Stored data
....................

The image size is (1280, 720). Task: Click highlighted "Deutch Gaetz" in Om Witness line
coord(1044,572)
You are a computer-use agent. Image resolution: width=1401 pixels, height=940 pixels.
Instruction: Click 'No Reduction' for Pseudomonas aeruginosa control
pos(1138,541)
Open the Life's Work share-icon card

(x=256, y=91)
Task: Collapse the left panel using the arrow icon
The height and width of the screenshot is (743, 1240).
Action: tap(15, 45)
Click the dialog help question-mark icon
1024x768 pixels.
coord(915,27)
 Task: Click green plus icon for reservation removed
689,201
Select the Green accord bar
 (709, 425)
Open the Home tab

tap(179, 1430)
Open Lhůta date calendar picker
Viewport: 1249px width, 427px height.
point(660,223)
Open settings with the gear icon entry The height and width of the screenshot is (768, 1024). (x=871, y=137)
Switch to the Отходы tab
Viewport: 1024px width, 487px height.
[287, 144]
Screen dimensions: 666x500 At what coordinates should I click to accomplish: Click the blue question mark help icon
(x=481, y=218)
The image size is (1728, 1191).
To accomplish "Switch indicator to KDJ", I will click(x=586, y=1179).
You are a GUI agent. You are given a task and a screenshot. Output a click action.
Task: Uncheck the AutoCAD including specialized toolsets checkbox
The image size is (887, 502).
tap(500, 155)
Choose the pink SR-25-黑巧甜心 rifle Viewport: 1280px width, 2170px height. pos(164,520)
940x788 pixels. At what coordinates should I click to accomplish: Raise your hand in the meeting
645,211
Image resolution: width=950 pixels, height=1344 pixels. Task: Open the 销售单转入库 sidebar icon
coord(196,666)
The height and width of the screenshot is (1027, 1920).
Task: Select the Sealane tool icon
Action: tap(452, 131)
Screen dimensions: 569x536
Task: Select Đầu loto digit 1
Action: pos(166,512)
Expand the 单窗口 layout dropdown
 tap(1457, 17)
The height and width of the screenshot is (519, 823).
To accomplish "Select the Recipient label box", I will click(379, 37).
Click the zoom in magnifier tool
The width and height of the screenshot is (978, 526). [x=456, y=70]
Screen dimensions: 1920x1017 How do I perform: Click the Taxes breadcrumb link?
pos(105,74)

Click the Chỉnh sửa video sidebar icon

....................

### Task to carry out
Pull out each record as written and restate it exactly.

### Result
The image size is (1280, 720). Task: Click highlighted "Deutch Gaetz" in Om Witness line
coord(1044,572)
You are a computer-use agent. Image resolution: width=1401 pixels, height=940 pixels.
Instruction: Click 'No Reduction' for Pseudomonas aeruginosa control
pos(1138,541)
Open the Life's Work share-icon card

(x=256, y=91)
Task: Collapse the left panel using the arrow icon
The height and width of the screenshot is (743, 1240).
Action: tap(15, 45)
Click the dialog help question-mark icon
1024x768 pixels.
coord(915,27)
 Task: Click green plus icon for reservation removed
689,201
Select the Green accord bar
 (709, 425)
Open the Home tab

tap(179, 1430)
Open Lhůta date calendar picker
Viewport: 1249px width, 427px height.
point(660,223)
Open settings with the gear icon entry The height and width of the screenshot is (768, 1024). (x=871, y=137)
Switch to the Отходы tab
Viewport: 1024px width, 487px height.
[287, 144]
Screen dimensions: 666x500 At what coordinates should I click to accomplish: Click the blue question mark help icon
(x=481, y=218)
The image size is (1728, 1191).
To accomplish "Switch indicator to KDJ", I will click(x=586, y=1179).
You are a GUI agent. You are given a task and a screenshot. Output a click action.
Task: Uncheck the AutoCAD including specialized toolsets checkbox
The image size is (887, 502).
tap(500, 155)
Choose the pink SR-25-黑巧甜心 rifle Viewport: 1280px width, 2170px height. pos(164,520)
940x788 pixels. At what coordinates should I click to accomplish: Raise your hand in the meeting
645,211
Image resolution: width=950 pixels, height=1344 pixels. Task: Open the 销售单转入库 sidebar icon
coord(196,666)
The height and width of the screenshot is (1027, 1920).
Task: Select the Sealane tool icon
Action: tap(452, 131)
Screen dimensions: 569x536
Task: Select Đầu loto digit 1
Action: pos(166,512)
Expand the 单窗口 layout dropdown
 tap(1457, 17)
The height and width of the screenshot is (519, 823).
To accomplish "Select the Recipient label box", I will click(379, 37).
Click the zoom in magnifier tool
The width and height of the screenshot is (978, 526). [x=456, y=70]
Screen dimensions: 1920x1017 How do I perform: Click the Taxes breadcrumb link?
pos(105,74)

Click the Chỉnh sửa video sidebar icon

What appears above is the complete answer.